I grew up near Oak Harbor and fished the white bass run in the spring. My son is back from Iraq and I thought we would take a long weekend and go up and try our luck. My memory is that the peak is generally about the second week of May, but heck, my memory doesn't work for yesterday sometimes. Can someone give me some info?


----------



## themancomesaround77 (Jan 12, 2008)

Never been to fish the Portage to fish but I have fished the Sandusky River since I was a kid and I would imagine that the peak of the White Bass Run would be the same in both rivers or darn close...we usually drive up to Fremont the first week in May...you can slaughter them then or if the bite isn't really on you can wait a week...to tell you the truth you might want to try the Sandusky river as Oak Harbor isn't that far...they still spawn pretty thick in the Sandusky and I have read of all the White Bass spawning runs in the Lake Erie Tributaries(Portage, Sandusky and Maumee) they say that the White Bass run in the Portage is iffy from year to year...they say that there are some years that there is no spawn at all up the Portage...which is a change from when you fished it as a young man...lol...anyway...wherever you go try to make it up there on a weekday, you'll have the river, and the fish, to yourself...go up on a weekend and it's going to be crowded...hope you guys catch 'em all...my older brother just left for his third tour in Iraq....I wish they would just bring them home...anyway....hope that helps...P.S. even in a bad year in Fremont I still catch more fish than the average fishing trip...


----------



## NorthSouthOhioFisherman (May 7, 2007)

I'm from Oak Harbor.
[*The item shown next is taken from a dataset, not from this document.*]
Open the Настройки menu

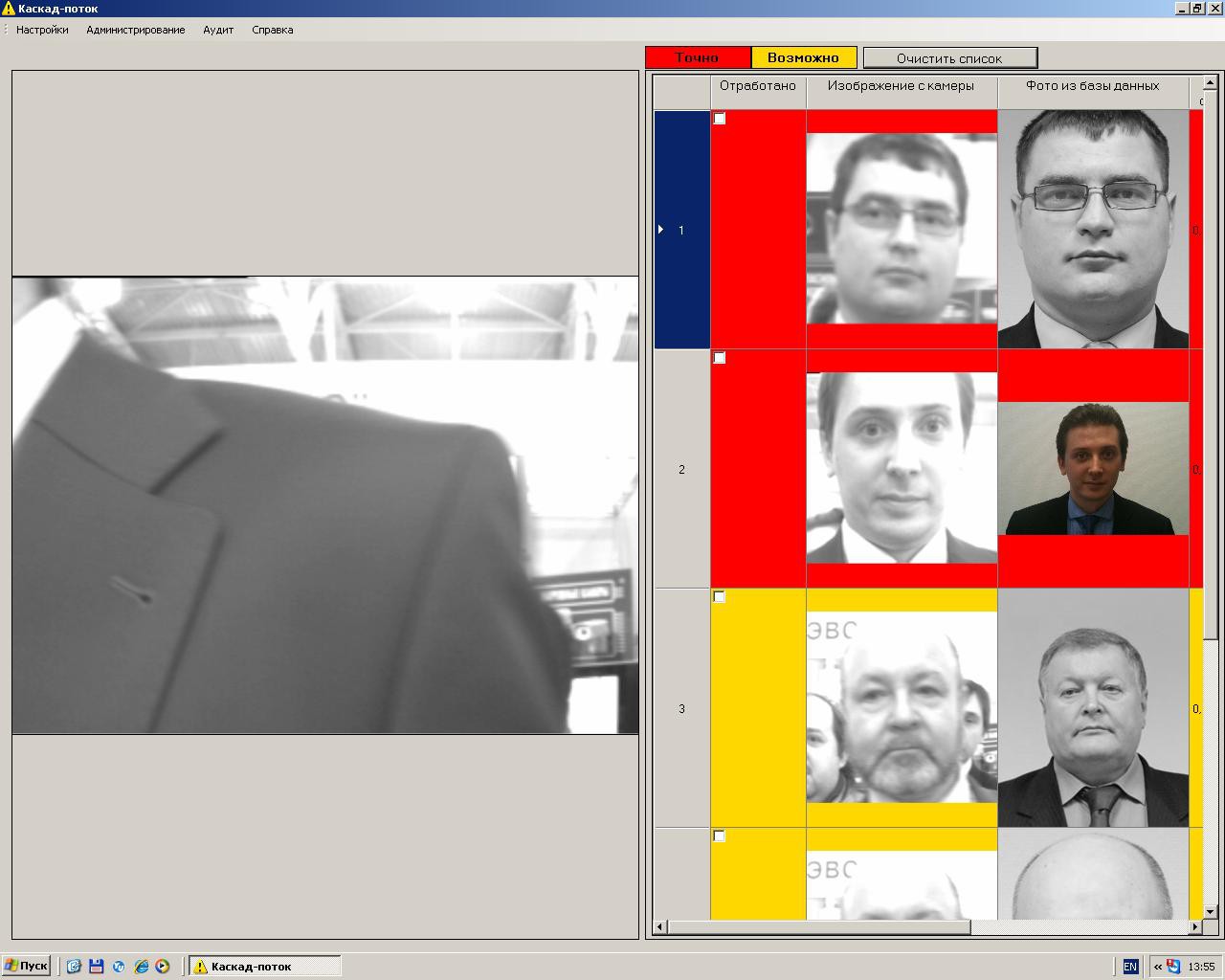coord(42,30)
The portage run is nothing compared to the Maumee or Sandusky! You would be much better off fishing the Sandusky most of the time and maybe come to OH for a small amt of time and just for scenery and fun. The portage has a lot of fishable water and the WB are very spread out although it has its times and the possibility of catching a smallie or two I would still much rather hit up the Sandusky-Just my 2 cents


----------